Aku bersyukur hari ini matahari bersinar dengan hangat. Aku duduk di bawah pohon di taman universitas sambil mendengarkan lagu yang bermain di ponselku. Di sampingku sudah tersedia secangkir caramel macchiato hangat dan lima bungkus snack. Ya, sebut saja aku tukang makan.

Mataku bergerak menelusuri kalimat demi kalimat yang tertera dalam buku tebal yang sedang kubaca. Anatomi tubuh manusia.

Sebenarnya buku ini memuakkan, namun aku cukup menyukainya. Aku harus tahu benar seluk beluk tubuh manusia jika ingin lulus menjadi seorang dokter. Ah iya, itulah cita-cita terbesarku saat ini. Lulus dari universitas dan memperbaiki ekonomi keluargaku.

"Hingga sekarang, obat untuk penyakit ini belum ditemukan,"

Ketika membaca kalimat itu, hatiku benar-benar sedih. Jika ada penyakit, seharusnya tentu ada obatnya.

Ngomong-ngomong soal sakit, bagaimana keadaan orang yang kemarin babak belur itu ya? Kejadian kemarin masih terputar jelas di otakku. Sejak kemarin aku tidak bisa menghapusnya. Andai saja aku tahu siapa pria bermata hijau itu, aku sudah melaporkannya pada polisi.

"Hai, Valerie!"

Aku terkejut begitu mendengarnya. Ah benar-benar, siapa sih yang menggangguku? Aku mendongak dan menemukan Edward berdiri di depanku dengan cengirannya. Menyebalkan.

"Apa maumu?" tanyaku to the point.

Ia tersenyum kemudian duduk di sebelahku. Seperti biasa, Edward hobi sekali duduk di sebelahku.

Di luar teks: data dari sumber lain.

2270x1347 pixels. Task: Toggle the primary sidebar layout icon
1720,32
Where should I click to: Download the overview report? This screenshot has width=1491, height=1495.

Aku tidak tahu kenapa. Tapi dia membuatku cukup tidak disukai oleh gadis-gadis di kampusku. Katanya Edward itu most wanted di kampusku dan ia satu jurusan denganku. Ia baik, sangat pintar, tampan, tapi ia selalu membuatku tidak nyaman karena ia selalu dekat-dekat denganku.

Azella bilang mungkin Edward menyukaiku, tapi aku tidak tahu apa yang Edward sukai dari gadis jelek dan miskin sepertiku. Dan lagi, kalaupun benar ia menyukaiku, aku tidak punya perasaan yang sama padanya. Waktu pesta Helloween dia pernah bilang suka padaku, tapi aku tidak terlalu menganggapnya serius.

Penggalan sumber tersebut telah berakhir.